Rewrite as a numbered list the lines that begin with the one containing "Given: Select the Hotkey Search action" and end with the one containing "Looking at the", omitting any blank lines. Leave the pictures out of the list.

__Exercise input__:
** start **
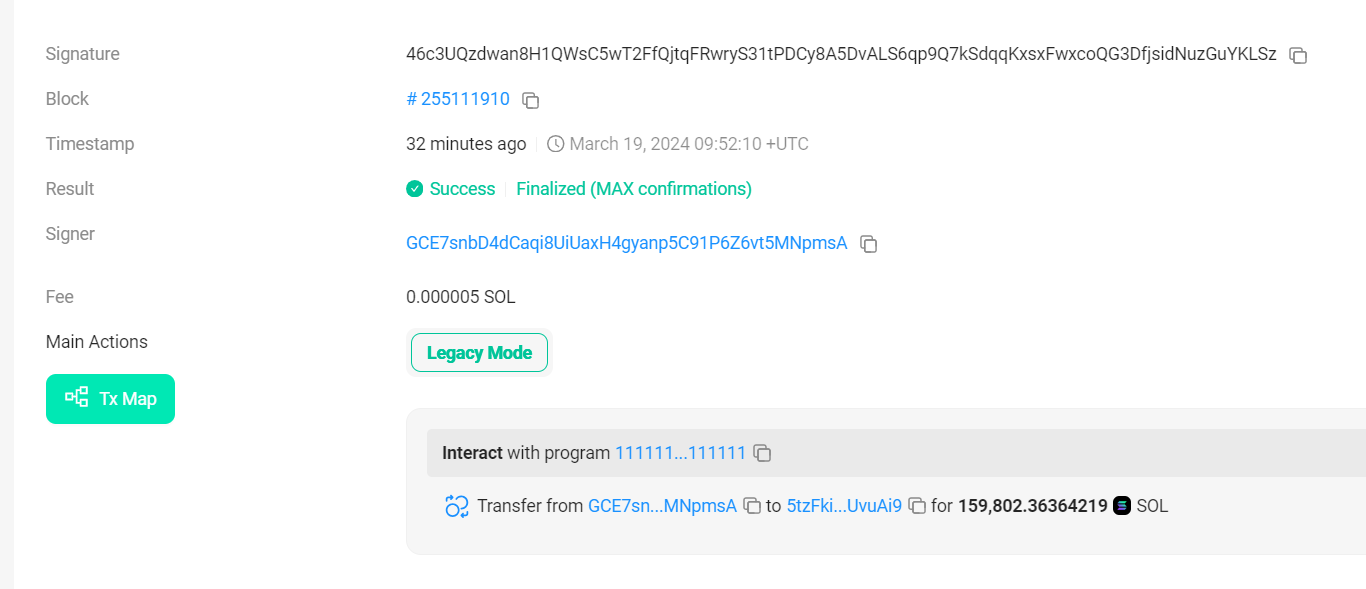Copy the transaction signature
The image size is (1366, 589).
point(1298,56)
** end **
** start **
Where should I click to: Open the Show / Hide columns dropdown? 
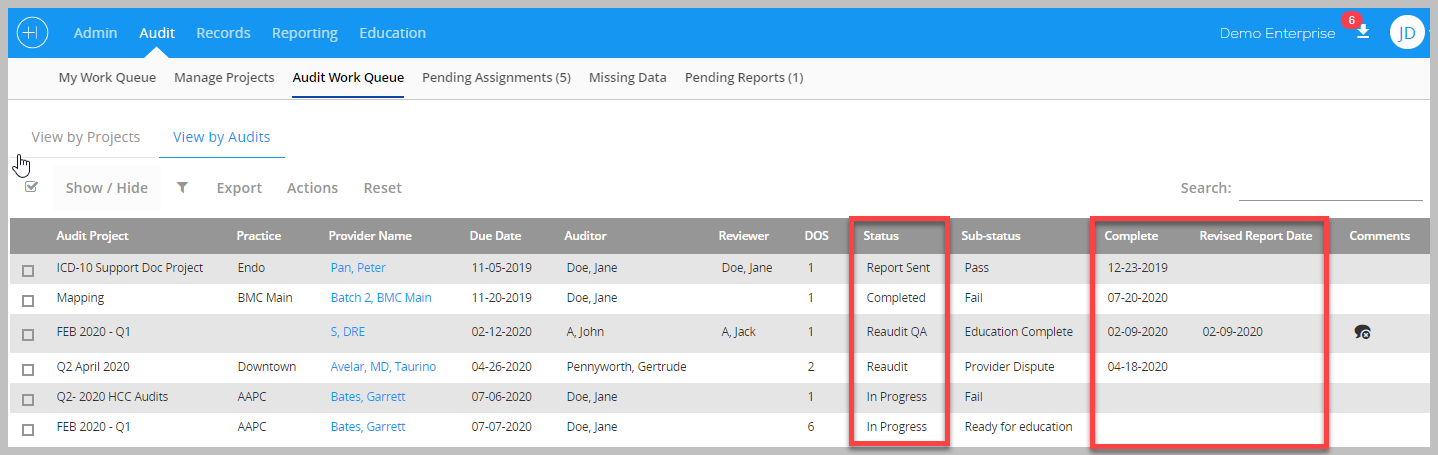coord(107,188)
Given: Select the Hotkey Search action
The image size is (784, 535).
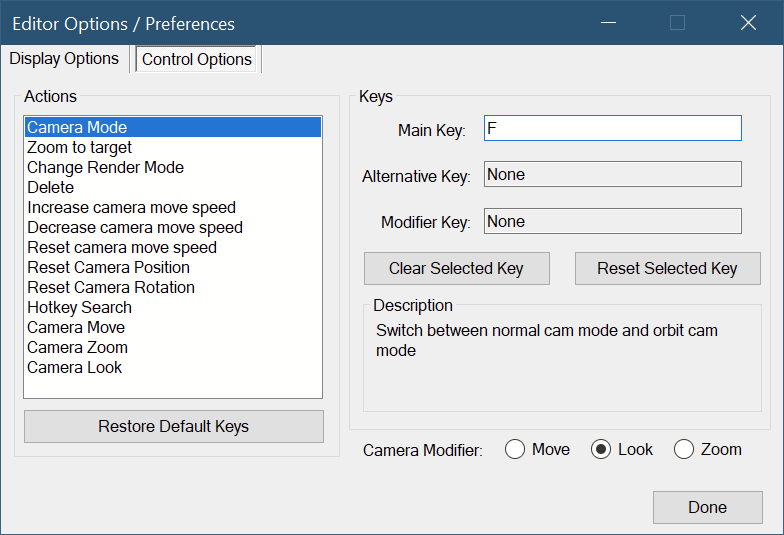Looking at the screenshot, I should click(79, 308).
** end **
** start **
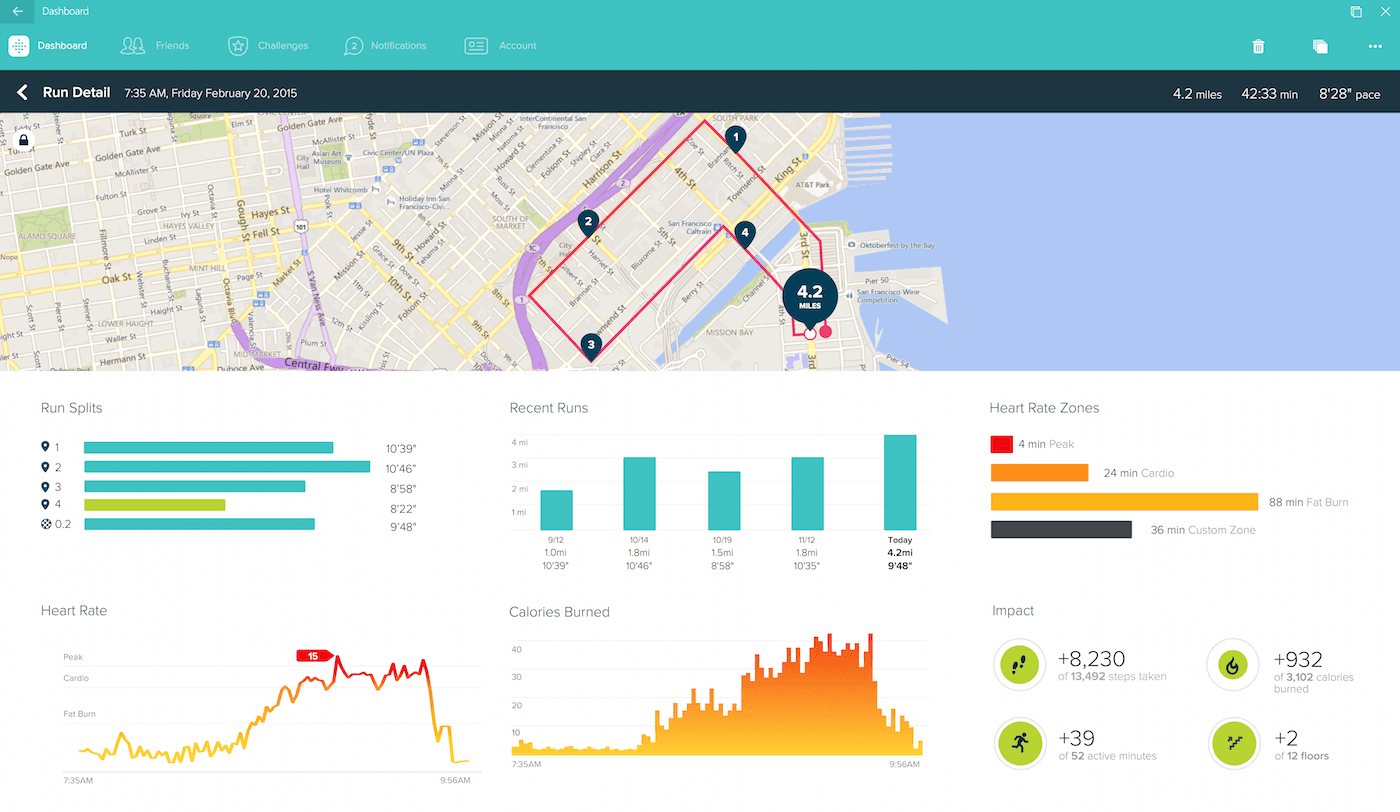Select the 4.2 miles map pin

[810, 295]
** end **
__Solution for this exercise__:
1. Given: Select the Hotkey Search action
2. The image size is (784, 535).
3. Looking at the screenshot, I should click(79, 308).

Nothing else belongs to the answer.